**TASK TO COMPLETE**
Search the entries for lines that contain the word "icon", and report each one found.

MATERIAL SHOWN Block Start

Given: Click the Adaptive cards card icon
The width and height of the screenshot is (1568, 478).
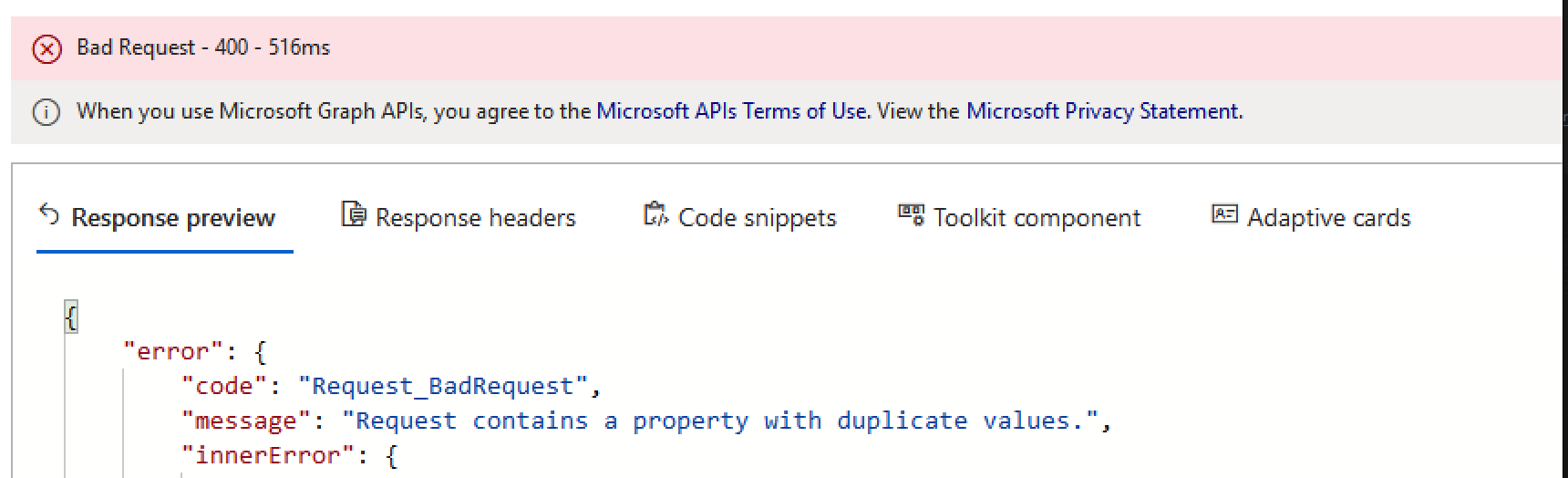Looking at the screenshot, I should 1223,214.
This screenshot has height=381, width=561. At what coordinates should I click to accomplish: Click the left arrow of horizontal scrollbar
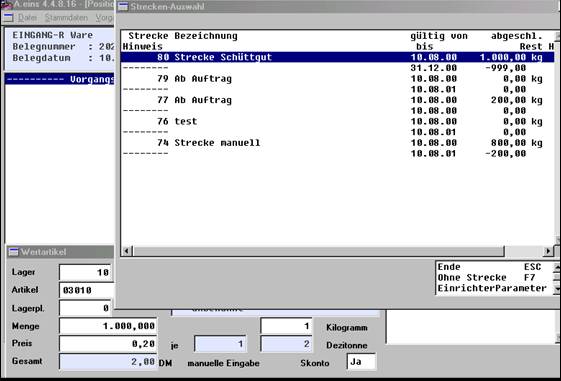pyautogui.click(x=126, y=251)
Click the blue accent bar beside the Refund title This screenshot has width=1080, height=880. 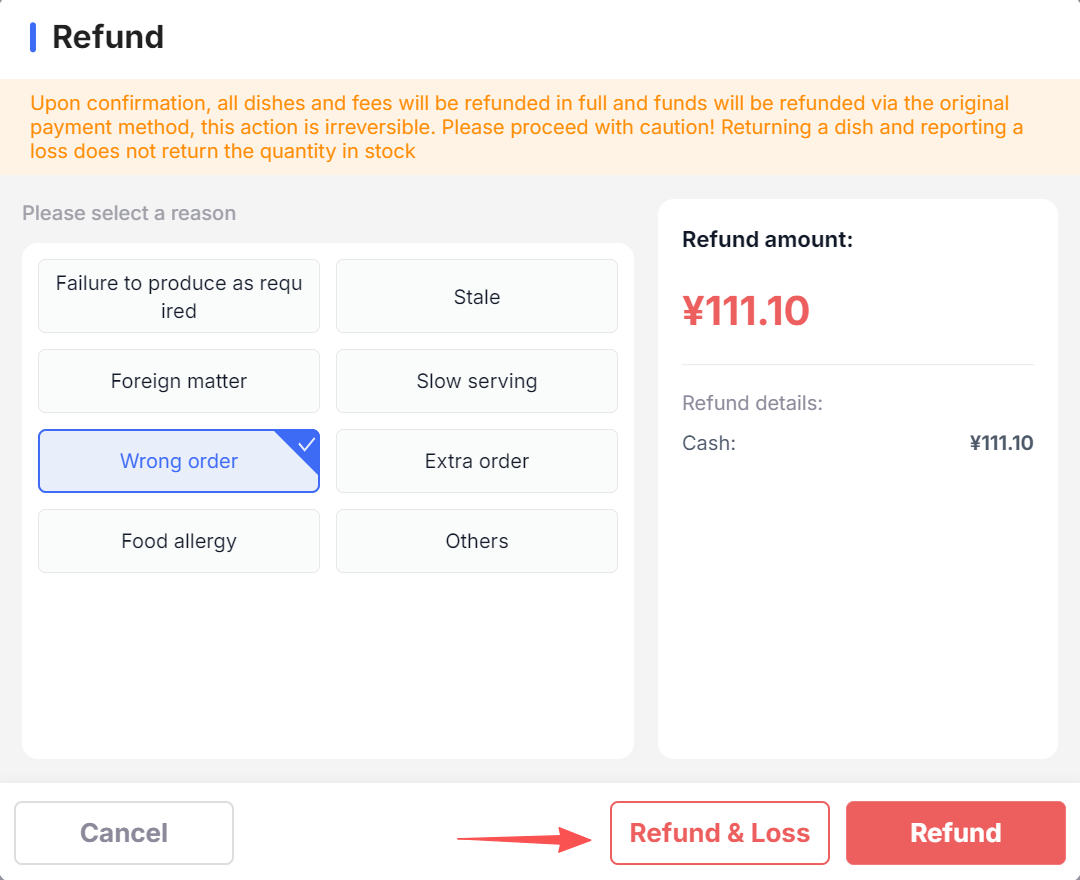coord(33,37)
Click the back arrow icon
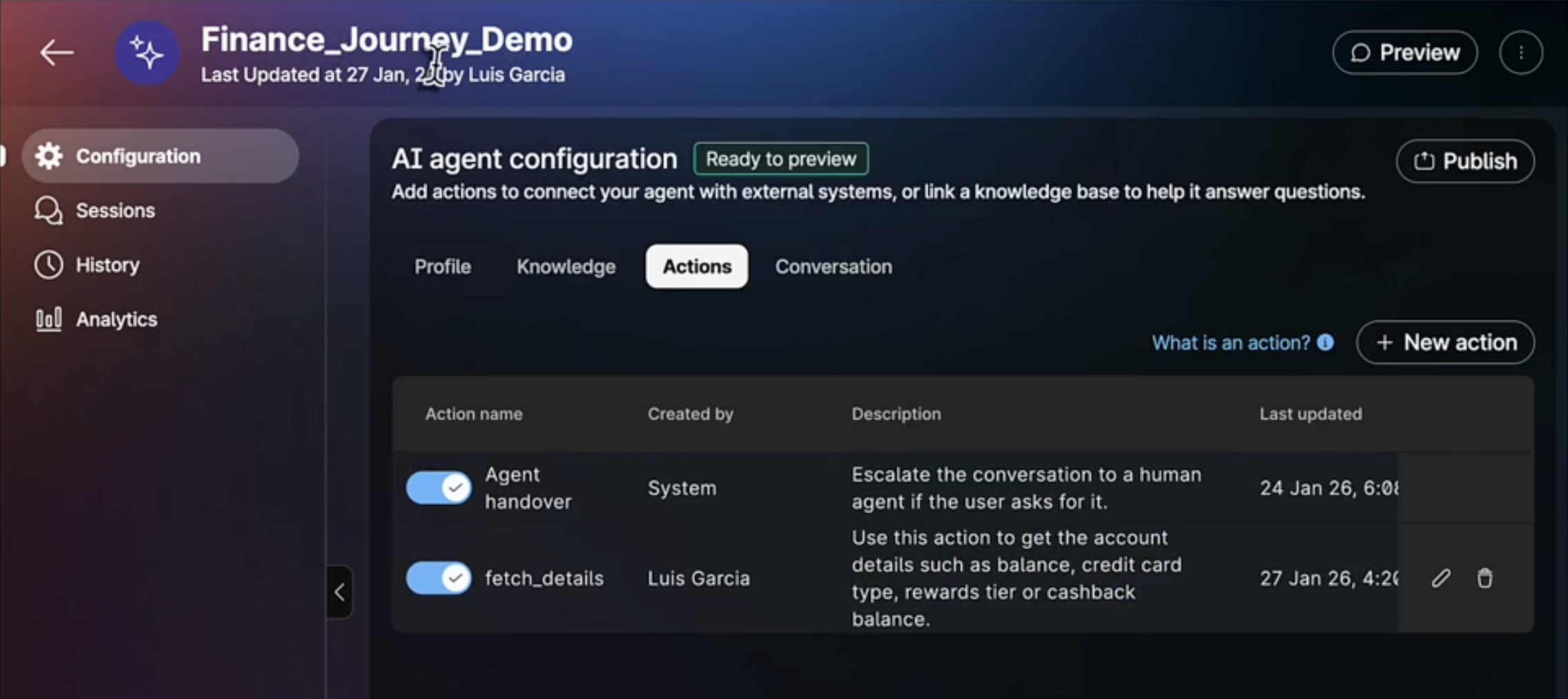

MATERIAL SHOWN Block End

**REPLY**
Given: Click the Adaptive cards card icon
Click the back arrow icon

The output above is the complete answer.